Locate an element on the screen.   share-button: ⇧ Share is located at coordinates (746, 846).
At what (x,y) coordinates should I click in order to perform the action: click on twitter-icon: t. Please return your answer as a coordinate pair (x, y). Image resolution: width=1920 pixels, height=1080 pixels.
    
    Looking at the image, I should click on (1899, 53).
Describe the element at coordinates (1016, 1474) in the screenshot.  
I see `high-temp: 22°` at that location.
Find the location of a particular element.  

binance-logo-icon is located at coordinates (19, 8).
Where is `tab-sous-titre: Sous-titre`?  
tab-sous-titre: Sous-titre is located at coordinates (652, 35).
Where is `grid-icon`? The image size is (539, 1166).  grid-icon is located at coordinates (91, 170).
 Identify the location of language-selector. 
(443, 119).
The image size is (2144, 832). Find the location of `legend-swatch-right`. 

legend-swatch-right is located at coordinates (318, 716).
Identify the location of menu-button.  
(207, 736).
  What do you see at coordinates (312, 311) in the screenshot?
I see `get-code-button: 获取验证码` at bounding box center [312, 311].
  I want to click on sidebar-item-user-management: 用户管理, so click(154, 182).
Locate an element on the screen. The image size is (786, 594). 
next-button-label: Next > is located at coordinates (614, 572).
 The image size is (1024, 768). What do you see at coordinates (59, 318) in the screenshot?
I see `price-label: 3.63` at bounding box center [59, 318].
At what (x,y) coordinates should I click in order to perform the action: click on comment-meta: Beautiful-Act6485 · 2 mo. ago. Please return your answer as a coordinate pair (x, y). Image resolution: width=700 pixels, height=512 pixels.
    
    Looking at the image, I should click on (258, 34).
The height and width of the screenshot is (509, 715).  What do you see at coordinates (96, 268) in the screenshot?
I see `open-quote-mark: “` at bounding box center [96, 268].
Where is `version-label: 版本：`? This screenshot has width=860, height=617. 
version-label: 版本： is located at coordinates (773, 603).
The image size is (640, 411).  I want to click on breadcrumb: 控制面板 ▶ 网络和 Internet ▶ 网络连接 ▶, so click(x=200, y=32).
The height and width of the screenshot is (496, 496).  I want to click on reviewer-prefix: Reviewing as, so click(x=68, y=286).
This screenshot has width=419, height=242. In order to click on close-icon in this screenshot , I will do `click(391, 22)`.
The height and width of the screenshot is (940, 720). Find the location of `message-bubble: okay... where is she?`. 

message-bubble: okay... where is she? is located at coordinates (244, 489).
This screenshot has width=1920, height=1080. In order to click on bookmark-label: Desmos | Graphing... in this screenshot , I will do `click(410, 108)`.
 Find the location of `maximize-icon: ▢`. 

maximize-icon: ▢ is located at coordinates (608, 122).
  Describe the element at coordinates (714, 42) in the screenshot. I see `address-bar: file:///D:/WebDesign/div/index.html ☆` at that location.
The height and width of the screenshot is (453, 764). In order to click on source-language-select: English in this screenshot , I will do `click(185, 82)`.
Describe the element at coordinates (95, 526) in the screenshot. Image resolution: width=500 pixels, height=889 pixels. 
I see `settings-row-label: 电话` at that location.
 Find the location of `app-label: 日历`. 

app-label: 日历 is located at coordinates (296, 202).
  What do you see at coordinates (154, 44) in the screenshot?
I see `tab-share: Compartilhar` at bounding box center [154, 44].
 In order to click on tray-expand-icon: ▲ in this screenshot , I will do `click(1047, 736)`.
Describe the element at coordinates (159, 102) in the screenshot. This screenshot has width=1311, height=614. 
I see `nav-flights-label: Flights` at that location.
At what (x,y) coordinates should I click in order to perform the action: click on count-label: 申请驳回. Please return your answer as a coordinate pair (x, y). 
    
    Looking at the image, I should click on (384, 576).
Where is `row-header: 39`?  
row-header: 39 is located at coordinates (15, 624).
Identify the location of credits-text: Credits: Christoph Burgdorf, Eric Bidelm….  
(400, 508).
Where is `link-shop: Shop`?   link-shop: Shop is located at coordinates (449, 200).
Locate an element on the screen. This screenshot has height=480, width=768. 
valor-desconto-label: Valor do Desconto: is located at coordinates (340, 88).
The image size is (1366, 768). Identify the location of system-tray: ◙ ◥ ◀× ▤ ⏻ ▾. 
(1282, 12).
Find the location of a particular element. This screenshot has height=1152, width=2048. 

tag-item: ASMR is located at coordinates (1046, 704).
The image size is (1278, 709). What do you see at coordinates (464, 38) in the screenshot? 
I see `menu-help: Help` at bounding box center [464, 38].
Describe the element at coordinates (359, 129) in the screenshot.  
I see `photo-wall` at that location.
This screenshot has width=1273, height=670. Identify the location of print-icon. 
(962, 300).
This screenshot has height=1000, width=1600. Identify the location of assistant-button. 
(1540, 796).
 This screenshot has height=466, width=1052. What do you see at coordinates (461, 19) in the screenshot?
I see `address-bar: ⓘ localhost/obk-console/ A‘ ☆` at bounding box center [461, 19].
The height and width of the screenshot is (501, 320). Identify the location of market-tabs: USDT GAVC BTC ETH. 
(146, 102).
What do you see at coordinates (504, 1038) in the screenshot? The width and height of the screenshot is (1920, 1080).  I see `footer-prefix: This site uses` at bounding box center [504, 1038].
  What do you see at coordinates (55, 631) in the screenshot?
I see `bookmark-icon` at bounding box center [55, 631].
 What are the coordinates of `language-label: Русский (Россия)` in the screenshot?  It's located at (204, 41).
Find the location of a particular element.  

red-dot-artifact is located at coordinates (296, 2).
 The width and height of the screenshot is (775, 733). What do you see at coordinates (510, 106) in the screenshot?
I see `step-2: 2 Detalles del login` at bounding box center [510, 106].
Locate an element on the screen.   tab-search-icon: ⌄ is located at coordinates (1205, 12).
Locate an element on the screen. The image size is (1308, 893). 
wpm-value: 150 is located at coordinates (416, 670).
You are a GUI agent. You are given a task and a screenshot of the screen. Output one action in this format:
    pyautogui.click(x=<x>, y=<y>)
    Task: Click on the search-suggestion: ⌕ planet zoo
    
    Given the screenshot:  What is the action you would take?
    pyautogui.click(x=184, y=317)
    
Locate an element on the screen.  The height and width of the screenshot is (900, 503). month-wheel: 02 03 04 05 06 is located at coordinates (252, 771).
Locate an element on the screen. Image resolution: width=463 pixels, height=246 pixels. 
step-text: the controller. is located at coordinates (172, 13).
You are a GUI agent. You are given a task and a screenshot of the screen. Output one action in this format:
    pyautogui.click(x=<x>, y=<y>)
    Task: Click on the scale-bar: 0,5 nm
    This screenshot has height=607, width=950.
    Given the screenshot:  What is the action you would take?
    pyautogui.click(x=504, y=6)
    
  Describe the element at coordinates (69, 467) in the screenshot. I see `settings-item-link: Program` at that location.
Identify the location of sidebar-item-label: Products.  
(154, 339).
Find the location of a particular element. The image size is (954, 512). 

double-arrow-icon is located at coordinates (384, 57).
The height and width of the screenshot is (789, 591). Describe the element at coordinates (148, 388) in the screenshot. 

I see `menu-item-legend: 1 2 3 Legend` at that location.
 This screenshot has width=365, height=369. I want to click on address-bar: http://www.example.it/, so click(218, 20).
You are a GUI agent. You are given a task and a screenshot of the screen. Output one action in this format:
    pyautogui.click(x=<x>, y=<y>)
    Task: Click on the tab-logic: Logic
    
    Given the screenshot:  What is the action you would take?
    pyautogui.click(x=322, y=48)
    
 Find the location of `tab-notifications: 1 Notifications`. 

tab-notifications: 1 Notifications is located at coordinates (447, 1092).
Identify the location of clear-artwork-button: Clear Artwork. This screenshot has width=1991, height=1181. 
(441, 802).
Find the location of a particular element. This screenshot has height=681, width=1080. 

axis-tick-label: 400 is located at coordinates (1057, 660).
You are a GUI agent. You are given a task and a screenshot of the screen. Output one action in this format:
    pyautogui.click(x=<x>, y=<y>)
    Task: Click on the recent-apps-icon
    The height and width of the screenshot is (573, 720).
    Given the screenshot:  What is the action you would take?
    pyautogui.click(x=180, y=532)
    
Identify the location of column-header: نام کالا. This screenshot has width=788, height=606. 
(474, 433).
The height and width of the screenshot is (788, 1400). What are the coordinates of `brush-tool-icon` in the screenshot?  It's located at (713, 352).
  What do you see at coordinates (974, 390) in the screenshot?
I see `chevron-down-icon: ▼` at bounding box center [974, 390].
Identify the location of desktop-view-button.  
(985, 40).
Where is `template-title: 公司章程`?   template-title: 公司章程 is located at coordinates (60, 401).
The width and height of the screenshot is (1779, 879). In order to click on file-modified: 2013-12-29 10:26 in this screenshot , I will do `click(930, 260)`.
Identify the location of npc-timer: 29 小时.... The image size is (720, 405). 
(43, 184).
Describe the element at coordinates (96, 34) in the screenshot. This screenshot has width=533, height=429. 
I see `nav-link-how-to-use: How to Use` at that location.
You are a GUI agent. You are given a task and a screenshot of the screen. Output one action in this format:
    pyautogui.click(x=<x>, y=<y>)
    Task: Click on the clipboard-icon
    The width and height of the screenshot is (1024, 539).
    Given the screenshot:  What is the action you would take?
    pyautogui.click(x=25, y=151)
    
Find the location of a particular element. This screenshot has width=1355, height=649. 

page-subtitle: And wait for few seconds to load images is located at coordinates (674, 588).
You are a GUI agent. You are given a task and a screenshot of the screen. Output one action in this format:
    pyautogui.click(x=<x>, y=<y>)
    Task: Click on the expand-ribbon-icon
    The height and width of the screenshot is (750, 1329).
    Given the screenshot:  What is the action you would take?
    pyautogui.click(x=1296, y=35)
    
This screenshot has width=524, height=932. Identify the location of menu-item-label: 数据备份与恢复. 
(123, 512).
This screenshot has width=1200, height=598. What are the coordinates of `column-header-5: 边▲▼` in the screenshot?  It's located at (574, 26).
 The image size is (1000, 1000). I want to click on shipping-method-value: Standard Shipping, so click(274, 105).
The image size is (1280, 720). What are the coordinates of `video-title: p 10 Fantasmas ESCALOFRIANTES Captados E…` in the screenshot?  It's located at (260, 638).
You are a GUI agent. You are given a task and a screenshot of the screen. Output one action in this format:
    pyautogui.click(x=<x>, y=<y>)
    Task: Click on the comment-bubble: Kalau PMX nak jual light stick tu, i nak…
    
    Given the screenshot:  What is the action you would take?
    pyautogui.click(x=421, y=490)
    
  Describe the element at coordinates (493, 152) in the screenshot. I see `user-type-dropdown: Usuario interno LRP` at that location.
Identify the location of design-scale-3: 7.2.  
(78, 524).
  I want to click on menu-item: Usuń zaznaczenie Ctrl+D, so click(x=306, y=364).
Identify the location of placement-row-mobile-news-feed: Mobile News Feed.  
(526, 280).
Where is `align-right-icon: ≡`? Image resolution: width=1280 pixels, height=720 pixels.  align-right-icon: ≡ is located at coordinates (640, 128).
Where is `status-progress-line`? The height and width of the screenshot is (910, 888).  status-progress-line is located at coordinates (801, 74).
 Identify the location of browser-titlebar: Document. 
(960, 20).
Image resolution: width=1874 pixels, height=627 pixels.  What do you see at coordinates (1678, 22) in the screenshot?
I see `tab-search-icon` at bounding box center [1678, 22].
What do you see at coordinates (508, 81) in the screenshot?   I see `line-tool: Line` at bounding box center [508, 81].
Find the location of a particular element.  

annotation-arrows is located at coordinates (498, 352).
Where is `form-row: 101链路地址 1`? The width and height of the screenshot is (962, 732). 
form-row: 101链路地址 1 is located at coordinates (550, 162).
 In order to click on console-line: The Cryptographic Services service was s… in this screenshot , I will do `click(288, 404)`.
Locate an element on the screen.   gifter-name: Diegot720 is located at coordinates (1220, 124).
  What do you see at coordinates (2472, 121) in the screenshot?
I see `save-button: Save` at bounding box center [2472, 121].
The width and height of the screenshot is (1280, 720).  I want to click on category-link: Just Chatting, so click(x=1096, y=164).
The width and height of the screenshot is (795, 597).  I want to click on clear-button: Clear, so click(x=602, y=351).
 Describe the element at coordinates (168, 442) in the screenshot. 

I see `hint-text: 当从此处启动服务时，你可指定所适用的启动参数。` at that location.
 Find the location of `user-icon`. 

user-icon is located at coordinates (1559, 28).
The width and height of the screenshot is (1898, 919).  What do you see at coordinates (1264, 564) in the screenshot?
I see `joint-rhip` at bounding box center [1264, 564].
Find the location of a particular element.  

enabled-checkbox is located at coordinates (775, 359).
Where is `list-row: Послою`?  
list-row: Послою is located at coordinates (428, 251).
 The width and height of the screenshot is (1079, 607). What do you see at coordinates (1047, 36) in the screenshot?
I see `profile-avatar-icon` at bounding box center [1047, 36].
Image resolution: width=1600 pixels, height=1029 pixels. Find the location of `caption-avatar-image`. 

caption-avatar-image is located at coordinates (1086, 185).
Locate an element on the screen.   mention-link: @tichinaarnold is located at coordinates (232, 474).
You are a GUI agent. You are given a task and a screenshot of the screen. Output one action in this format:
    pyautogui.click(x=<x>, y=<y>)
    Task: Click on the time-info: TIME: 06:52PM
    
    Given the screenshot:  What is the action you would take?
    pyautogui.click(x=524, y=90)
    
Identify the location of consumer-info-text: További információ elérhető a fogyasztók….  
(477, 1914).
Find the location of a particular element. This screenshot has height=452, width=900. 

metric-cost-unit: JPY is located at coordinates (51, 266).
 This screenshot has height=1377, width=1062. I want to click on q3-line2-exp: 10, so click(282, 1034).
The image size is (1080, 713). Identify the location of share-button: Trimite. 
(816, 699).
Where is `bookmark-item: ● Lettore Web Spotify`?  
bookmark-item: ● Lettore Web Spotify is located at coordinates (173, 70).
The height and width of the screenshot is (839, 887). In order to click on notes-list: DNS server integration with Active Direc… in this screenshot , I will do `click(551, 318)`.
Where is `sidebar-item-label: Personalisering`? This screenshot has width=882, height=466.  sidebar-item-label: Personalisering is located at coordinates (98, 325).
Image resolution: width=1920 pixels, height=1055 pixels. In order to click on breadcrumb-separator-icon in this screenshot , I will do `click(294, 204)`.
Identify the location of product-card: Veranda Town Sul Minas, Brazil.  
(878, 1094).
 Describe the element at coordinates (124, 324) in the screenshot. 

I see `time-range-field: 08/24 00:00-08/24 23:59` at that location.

====

Reproduce exactly the stretch of the records above from the line containing "What do you see at coordinates (2472, 121)" through the line containing "user-icon is located", with both of those lines included.

Solution »
  What do you see at coordinates (2472, 121) in the screenshot?
I see `save-button: Save` at bounding box center [2472, 121].
The width and height of the screenshot is (1280, 720).  I want to click on category-link: Just Chatting, so click(x=1096, y=164).
The width and height of the screenshot is (795, 597).  I want to click on clear-button: Clear, so click(x=602, y=351).
 Describe the element at coordinates (168, 442) in the screenshot. 

I see `hint-text: 当从此处启动服务时，你可指定所适用的启动参数。` at that location.
 Find the location of `user-icon`. 

user-icon is located at coordinates (1559, 28).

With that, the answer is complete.